- **Provided data**:
┄┄┄┄┄┄

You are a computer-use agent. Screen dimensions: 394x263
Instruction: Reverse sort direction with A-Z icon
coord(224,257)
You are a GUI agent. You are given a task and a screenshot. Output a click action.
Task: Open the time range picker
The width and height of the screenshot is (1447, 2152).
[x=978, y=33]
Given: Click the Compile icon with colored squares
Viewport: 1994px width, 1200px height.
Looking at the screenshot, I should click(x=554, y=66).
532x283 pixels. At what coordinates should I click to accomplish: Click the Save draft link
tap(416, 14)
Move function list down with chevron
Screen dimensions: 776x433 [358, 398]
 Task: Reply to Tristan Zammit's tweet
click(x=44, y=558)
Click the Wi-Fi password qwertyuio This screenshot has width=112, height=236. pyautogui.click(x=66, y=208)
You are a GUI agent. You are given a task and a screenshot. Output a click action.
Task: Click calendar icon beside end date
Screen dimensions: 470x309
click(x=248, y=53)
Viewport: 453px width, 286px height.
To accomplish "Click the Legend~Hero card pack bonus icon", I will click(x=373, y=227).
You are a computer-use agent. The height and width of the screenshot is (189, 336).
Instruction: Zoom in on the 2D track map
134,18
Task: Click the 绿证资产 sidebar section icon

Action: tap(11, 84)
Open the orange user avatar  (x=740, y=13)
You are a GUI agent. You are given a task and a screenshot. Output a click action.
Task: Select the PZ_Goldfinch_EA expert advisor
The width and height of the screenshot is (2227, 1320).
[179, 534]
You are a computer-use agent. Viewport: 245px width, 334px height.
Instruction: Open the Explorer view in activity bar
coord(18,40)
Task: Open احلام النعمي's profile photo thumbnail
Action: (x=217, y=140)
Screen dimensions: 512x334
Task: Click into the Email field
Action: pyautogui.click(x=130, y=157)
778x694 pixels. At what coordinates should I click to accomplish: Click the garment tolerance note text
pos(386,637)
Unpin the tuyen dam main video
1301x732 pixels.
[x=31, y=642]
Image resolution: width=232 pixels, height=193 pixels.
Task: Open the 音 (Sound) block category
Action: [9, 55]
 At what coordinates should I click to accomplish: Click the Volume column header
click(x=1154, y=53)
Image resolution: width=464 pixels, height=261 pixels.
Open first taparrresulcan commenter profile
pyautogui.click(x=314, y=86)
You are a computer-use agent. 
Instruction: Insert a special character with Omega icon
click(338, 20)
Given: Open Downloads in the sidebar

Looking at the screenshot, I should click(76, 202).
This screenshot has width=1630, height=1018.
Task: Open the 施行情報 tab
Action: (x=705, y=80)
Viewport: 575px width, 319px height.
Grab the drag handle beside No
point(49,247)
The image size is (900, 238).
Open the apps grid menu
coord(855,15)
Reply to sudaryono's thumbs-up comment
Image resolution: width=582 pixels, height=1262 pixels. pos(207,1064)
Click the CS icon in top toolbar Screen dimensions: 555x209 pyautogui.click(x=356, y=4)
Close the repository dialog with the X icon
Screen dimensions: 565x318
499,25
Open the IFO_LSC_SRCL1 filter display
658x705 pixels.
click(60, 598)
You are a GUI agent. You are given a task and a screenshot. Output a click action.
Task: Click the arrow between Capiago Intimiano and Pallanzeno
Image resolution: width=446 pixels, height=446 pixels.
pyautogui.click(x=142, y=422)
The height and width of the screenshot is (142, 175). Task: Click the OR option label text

┄┄┄┄┄┄

Retype every line of the listing above word for word, without changing anything.

You are a computer-use agent. Screen dimensions: 394x263
Instruction: Reverse sort direction with A-Z icon
coord(224,257)
You are a GUI agent. You are given a task and a screenshot. Output a click action.
Task: Open the time range picker
The width and height of the screenshot is (1447, 2152).
[x=978, y=33]
Given: Click the Compile icon with colored squares
Viewport: 1994px width, 1200px height.
Looking at the screenshot, I should click(x=554, y=66).
532x283 pixels. At what coordinates should I click to accomplish: Click the Save draft link
tap(416, 14)
Move function list down with chevron
Screen dimensions: 776x433 [358, 398]
 Task: Reply to Tristan Zammit's tweet
click(x=44, y=558)
Click the Wi-Fi password qwertyuio This screenshot has width=112, height=236. pyautogui.click(x=66, y=208)
You are a GUI agent. You are given a task and a screenshot. Output a click action.
Task: Click calendar icon beside end date
Screen dimensions: 470x309
click(x=248, y=53)
Viewport: 453px width, 286px height.
To accomplish "Click the Legend~Hero card pack bonus icon", I will click(x=373, y=227).
You are a computer-use agent. The height and width of the screenshot is (189, 336).
Instruction: Zoom in on the 2D track map
134,18
Task: Click the 绿证资产 sidebar section icon

Action: tap(11, 84)
Open the orange user avatar  (x=740, y=13)
You are a GUI agent. You are given a task and a screenshot. Output a click action.
Task: Select the PZ_Goldfinch_EA expert advisor
The width and height of the screenshot is (2227, 1320).
[179, 534]
You are a computer-use agent. Viewport: 245px width, 334px height.
Instruction: Open the Explorer view in activity bar
coord(18,40)
Task: Open احلام النعمي's profile photo thumbnail
Action: (x=217, y=140)
Screen dimensions: 512x334
Task: Click into the Email field
Action: pyautogui.click(x=130, y=157)
778x694 pixels. At what coordinates should I click to accomplish: Click the garment tolerance note text
pos(386,637)
Unpin the tuyen dam main video
1301x732 pixels.
[x=31, y=642]
Image resolution: width=232 pixels, height=193 pixels.
Task: Open the 音 (Sound) block category
Action: [9, 55]
 At what coordinates should I click to accomplish: Click the Volume column header
click(x=1154, y=53)
Image resolution: width=464 pixels, height=261 pixels.
Open first taparrresulcan commenter profile
pyautogui.click(x=314, y=86)
You are a computer-use agent. 
Instruction: Insert a special character with Omega icon
click(338, 20)
Given: Open Downloads in the sidebar

Looking at the screenshot, I should click(76, 202).
This screenshot has width=1630, height=1018.
Task: Open the 施行情報 tab
Action: (x=705, y=80)
Viewport: 575px width, 319px height.
Grab the drag handle beside No
point(49,247)
The image size is (900, 238).
Open the apps grid menu
coord(855,15)
Reply to sudaryono's thumbs-up comment
Image resolution: width=582 pixels, height=1262 pixels. pos(207,1064)
Click the CS icon in top toolbar Screen dimensions: 555x209 pyautogui.click(x=356, y=4)
Close the repository dialog with the X icon
Screen dimensions: 565x318
499,25
Open the IFO_LSC_SRCL1 filter display
658x705 pixels.
click(60, 598)
You are a GUI agent. You are given a task and a screenshot. Output a click action.
Task: Click the arrow between Capiago Intimiano and Pallanzeno
Image resolution: width=446 pixels, height=446 pixels.
pyautogui.click(x=142, y=422)
The height and width of the screenshot is (142, 175). Task: Click the OR option label text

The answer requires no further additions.